» **Exercise objective**
Would you please copy only the lines from the line that contains "Task: Click the red Minőség score badge 1" to the end of the data below, exactly, leaving every picture out?

Items from a data source
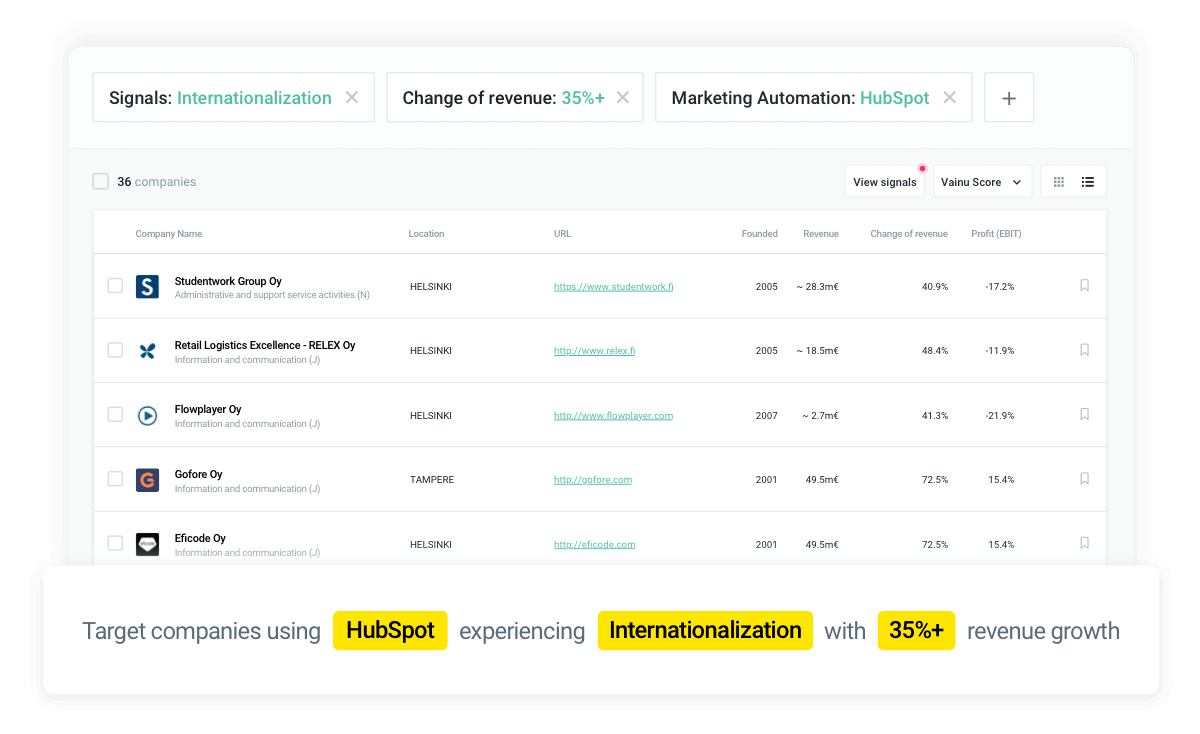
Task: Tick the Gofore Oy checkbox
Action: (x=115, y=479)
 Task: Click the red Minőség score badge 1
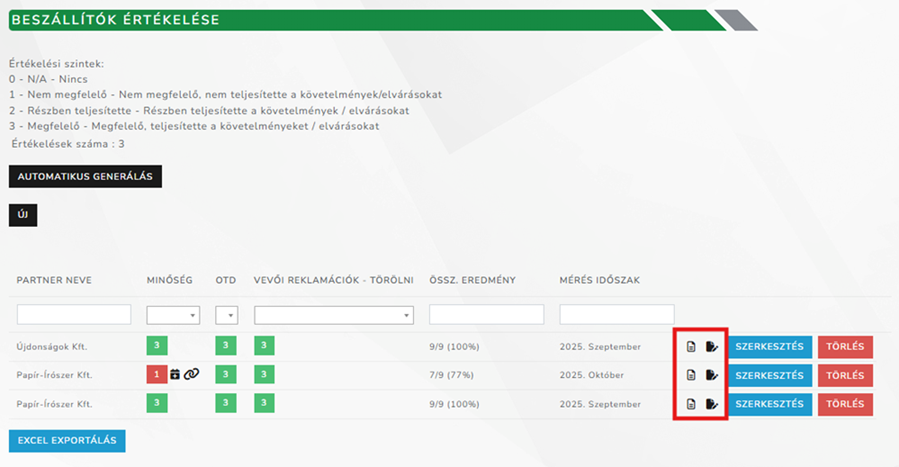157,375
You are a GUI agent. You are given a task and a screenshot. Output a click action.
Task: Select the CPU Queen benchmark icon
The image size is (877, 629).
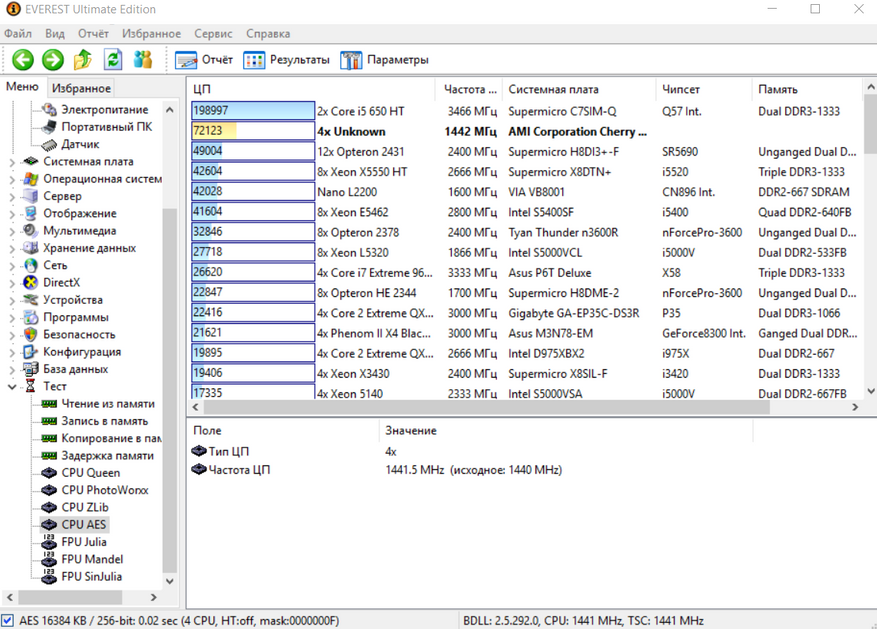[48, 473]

» **Result**
 Task: Click the red Minőség score badge 1
157,375
You are a GUI agent. You are given a task and a screenshot. Output a click action.
Task: Select the CPU Queen benchmark icon
The image size is (877, 629).
[48, 473]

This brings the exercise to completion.